TASK BRIEF >> Copy out the entire post about structuring shared songbooks and songs in a Rails app, reproducing every word and line unchanged.

Sharable content the Rails way

I have a little issue about how to structure a database for a Rails
app that includes sharing.
The application is for song writers and musicians and helps then
collaborate on musical pieces.

Essentially there are a couple of parts

  • There are ‘owners’ who create ‘songbooks’ and ‘songs’.
  • Each ‘songbook’ can contains many ‘songs’ and ‘songs’ must belong
    to
    one ‘songbook’, although they can be copied as new versions to
    other
    ‘songbooks’
  • Both ‘songsbooks’ and ‘songs’ can be shared with other ‘owners’ to
    various degrees.

I can elect to make a ‘songbook’ or ‘song’ shared with other users
in the following ways (I’d need to know their email address or
username):
- read-only (can only read, can’t contribute)
- read-write (can read and edit existing songs but can’t add new
ones)
- read-write-add (can read, edit and contribute new songs to the
songbook - this doesn’t apply to a single shared song, just
songbooks)

I can also make ‘songs’ and ‘songbooks’ public:
- public-read (anyone, even users who aren’t subscribed to the
service or aren’t logged in can read)
- public-full (anyone, even users who aren’t subscribed to the
service or aren’t logged in can read and edit songs - although
they can’t add songs)

Now, I’m a little new to Rails and I know how I’d go about this in C#
(i.e. by writing lots and lots of code) but Rails has so many
mechanisms that I am unaware of I was wondering if there was already
some way or doing this, or if not all of it then maybe 90%
Problem is I’m not sure if I need to structure my tables a certain
way, or if there are fields I need to include, or what. I’m not even
sure where to start. I’ve searched this forum and Google and whole
bunch of places but I now have more questions than answers.

EXTRACTED ENTRIES >>
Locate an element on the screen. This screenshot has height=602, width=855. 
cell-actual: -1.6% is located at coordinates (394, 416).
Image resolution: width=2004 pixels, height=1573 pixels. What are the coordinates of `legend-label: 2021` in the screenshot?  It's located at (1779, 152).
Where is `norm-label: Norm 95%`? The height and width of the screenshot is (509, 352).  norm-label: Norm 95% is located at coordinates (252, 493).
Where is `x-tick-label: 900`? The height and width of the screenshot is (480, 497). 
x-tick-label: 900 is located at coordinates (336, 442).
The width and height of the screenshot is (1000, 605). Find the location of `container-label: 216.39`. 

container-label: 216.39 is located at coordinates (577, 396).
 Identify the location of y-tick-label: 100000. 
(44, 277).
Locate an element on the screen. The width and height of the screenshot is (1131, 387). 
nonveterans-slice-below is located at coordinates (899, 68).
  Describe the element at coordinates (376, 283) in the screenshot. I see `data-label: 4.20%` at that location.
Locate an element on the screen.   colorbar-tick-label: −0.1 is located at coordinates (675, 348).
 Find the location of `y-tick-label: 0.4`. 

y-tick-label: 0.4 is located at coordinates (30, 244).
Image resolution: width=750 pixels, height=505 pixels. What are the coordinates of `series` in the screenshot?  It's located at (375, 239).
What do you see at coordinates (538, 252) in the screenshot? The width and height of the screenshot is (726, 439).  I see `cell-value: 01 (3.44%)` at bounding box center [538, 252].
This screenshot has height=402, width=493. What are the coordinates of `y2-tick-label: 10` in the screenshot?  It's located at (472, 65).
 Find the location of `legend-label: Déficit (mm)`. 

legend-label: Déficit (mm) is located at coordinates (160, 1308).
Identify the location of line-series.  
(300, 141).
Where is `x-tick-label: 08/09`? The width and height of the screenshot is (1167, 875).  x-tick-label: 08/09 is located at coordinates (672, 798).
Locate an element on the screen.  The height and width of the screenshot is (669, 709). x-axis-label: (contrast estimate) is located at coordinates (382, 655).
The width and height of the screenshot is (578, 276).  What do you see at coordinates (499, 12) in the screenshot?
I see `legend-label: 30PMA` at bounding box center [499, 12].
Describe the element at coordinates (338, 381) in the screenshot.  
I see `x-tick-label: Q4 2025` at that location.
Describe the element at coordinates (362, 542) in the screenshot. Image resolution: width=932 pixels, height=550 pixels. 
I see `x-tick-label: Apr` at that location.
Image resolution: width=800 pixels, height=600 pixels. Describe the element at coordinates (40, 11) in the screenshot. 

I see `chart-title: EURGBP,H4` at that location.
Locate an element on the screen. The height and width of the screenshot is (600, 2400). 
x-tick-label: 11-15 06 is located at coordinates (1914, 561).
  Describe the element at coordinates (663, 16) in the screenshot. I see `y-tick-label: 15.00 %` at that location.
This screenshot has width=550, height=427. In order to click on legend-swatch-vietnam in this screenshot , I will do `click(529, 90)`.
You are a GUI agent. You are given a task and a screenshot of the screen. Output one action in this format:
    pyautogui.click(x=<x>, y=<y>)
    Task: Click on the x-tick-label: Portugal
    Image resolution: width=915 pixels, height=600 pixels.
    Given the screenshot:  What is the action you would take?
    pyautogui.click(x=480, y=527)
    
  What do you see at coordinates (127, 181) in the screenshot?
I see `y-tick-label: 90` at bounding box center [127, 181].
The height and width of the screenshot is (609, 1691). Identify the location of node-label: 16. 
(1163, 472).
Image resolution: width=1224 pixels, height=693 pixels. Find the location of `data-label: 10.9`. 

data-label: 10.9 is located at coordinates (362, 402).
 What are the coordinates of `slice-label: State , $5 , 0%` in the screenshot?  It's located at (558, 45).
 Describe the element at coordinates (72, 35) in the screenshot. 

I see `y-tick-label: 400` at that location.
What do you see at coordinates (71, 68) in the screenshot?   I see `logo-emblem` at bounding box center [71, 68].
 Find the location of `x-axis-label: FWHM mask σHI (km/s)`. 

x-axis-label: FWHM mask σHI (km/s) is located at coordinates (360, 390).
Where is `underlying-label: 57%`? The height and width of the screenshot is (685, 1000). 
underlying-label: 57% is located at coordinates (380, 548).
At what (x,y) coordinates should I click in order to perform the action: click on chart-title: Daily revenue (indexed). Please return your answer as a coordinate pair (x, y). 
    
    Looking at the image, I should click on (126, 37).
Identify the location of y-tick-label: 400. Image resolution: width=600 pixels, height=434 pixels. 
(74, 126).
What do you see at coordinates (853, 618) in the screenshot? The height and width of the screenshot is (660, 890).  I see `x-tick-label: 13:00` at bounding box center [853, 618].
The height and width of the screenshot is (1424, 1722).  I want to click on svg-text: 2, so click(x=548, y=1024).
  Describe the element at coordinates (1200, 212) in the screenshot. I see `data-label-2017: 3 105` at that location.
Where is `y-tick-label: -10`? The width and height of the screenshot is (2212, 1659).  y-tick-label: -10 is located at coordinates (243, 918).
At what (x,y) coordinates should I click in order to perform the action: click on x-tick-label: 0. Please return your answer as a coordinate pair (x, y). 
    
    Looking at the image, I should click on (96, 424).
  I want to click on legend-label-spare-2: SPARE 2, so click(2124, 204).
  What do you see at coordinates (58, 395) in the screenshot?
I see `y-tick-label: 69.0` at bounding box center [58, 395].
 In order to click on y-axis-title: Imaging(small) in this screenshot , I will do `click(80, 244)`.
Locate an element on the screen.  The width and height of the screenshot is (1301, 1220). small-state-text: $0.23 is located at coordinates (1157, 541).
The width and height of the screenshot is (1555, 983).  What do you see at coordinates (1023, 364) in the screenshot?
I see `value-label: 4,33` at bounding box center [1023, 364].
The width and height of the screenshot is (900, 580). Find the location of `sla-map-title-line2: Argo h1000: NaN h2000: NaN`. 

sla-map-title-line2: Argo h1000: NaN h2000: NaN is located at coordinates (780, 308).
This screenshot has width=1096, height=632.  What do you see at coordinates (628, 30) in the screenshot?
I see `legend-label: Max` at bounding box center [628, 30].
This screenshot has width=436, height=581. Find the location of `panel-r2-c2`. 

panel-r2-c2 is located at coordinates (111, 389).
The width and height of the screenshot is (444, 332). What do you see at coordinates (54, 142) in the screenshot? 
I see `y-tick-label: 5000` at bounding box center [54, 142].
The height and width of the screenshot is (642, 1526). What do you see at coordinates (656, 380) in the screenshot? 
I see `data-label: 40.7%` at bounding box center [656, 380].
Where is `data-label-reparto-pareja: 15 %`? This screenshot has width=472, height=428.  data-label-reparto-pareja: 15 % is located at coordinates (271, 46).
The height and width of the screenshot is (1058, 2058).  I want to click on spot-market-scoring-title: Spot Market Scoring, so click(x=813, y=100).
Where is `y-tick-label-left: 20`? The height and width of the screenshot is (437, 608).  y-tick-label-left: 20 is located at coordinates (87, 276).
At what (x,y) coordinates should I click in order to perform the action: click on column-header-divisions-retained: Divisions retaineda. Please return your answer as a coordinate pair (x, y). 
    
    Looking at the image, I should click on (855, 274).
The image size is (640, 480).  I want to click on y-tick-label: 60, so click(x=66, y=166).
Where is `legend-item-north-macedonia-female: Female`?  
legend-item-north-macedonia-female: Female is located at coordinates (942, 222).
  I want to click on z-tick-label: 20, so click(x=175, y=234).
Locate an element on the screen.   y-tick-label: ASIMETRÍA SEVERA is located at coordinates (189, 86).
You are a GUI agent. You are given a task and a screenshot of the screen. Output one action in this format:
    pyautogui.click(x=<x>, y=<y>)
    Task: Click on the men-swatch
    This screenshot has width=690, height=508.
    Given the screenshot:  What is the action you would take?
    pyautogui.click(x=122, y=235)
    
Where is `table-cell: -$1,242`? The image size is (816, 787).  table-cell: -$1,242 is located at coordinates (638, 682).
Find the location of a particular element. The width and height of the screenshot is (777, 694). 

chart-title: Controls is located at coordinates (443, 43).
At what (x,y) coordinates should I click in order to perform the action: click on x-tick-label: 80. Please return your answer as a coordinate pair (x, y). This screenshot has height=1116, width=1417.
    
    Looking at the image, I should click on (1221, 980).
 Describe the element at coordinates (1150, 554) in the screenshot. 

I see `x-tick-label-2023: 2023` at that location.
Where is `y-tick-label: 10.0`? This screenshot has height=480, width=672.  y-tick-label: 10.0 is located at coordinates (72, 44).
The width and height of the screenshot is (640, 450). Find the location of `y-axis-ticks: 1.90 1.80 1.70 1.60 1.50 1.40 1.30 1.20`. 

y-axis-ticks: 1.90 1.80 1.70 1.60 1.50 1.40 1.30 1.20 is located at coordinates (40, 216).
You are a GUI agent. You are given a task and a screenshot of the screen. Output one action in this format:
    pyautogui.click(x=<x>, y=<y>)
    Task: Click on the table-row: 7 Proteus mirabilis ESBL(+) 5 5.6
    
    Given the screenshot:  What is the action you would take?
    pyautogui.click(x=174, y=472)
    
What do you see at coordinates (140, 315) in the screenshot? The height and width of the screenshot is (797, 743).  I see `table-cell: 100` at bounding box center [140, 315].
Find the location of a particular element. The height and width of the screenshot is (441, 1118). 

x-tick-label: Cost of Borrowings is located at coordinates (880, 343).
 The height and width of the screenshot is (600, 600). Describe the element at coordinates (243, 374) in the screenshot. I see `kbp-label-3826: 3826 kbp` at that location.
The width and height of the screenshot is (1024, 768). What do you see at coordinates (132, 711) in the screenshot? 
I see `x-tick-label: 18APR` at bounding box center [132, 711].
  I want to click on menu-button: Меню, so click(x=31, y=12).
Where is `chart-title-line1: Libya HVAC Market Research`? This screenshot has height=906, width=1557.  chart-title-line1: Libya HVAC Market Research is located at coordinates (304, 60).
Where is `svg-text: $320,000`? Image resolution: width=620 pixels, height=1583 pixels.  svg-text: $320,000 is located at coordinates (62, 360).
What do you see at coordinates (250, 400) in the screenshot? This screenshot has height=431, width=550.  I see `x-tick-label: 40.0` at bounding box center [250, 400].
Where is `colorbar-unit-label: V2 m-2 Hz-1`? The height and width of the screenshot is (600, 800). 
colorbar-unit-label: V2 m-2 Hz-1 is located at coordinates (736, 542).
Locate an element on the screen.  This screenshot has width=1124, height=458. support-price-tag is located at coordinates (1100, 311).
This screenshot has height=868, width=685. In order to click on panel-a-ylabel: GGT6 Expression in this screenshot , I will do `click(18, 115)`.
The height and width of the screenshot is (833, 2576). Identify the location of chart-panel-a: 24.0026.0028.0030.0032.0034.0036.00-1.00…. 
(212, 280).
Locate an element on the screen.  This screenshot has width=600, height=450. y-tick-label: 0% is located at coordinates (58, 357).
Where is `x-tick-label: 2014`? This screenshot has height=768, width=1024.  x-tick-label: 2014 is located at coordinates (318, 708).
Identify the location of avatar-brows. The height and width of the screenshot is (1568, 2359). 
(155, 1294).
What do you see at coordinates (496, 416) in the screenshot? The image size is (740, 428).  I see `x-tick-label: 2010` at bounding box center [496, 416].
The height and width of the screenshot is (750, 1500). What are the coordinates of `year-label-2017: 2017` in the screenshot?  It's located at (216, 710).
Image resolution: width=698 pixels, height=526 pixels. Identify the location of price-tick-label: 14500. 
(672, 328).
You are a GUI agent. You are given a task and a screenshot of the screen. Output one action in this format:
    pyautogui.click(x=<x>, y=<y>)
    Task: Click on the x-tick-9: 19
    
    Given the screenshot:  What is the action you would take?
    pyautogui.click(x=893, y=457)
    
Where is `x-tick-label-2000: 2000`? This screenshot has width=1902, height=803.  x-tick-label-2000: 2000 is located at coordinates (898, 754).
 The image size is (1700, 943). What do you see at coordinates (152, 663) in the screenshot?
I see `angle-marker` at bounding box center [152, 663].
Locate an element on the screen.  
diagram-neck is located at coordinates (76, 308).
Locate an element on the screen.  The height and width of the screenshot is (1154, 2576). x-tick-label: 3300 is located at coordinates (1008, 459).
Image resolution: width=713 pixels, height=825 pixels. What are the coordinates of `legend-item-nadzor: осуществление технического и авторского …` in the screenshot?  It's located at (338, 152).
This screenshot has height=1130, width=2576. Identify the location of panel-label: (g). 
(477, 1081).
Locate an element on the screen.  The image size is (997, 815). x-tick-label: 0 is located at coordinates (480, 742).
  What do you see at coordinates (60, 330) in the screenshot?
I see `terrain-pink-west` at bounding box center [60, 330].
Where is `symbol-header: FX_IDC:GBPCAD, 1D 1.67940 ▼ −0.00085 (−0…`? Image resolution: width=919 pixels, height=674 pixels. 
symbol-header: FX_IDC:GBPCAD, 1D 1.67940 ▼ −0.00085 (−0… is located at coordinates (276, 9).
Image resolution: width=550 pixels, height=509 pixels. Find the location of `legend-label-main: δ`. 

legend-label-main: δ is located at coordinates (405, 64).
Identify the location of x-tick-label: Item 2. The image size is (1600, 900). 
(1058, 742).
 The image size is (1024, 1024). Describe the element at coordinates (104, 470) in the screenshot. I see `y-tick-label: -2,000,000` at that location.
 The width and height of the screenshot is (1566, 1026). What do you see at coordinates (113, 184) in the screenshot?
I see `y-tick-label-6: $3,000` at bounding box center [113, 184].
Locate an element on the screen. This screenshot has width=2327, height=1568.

THE COMPLETED TASK >>
Sharable content the Rails way

I have a little issue about how to structure a database for a Rails
app that includes sharing.
The application is for song writers and musicians and helps then
collaborate on musical pieces.

Essentially there are a couple of parts

  • There are ‘owners’ who create ‘songbooks’ and ‘songs’.
  • Each ‘songbook’ can contains many ‘songs’ and ‘songs’ must belong
    to
    one ‘songbook’, although they can be copied as new versions to
    other
    ‘songbooks’
  • Both ‘songsbooks’ and ‘songs’ can be shared with other ‘owners’ to
    various degrees.

I can elect to make a ‘songbook’ or ‘song’ shared with other users
in the following ways (I’d need to know their email address or
username):
- read-only (can only read, can’t contribute)
- read-write (can read and edit existing songs but can’t add new
ones)
- read-write-add (can read, edit and contribute new songs to the
songbook - this doesn’t apply to a single shared song, just
songbooks)

I can also make ‘songs’ and ‘songbooks’ public:
- public-read (anyone, even users who aren’t subscribed to the
service or aren’t logged in can read)
- public-full (anyone, even users who aren’t subscribed to the
service or aren’t logged in can read and edit songs - although
they can’t add songs)

Now, I’m a little new to Rails and I know how I’d go about this in C#
(i.e. by writing lots and lots of code) but Rails has so many
mechanisms that I am unaware of I was wondering if there was already
some way or doing this, or if not all of it then maybe 90%
Problem is I’m not sure if I need to structure my tables a certain
way, or if there are fields I need to include, or what. I’m not even
sure where to start. I’ve searched this forum and Google and whole
bunch of places but I now have more questions than answers.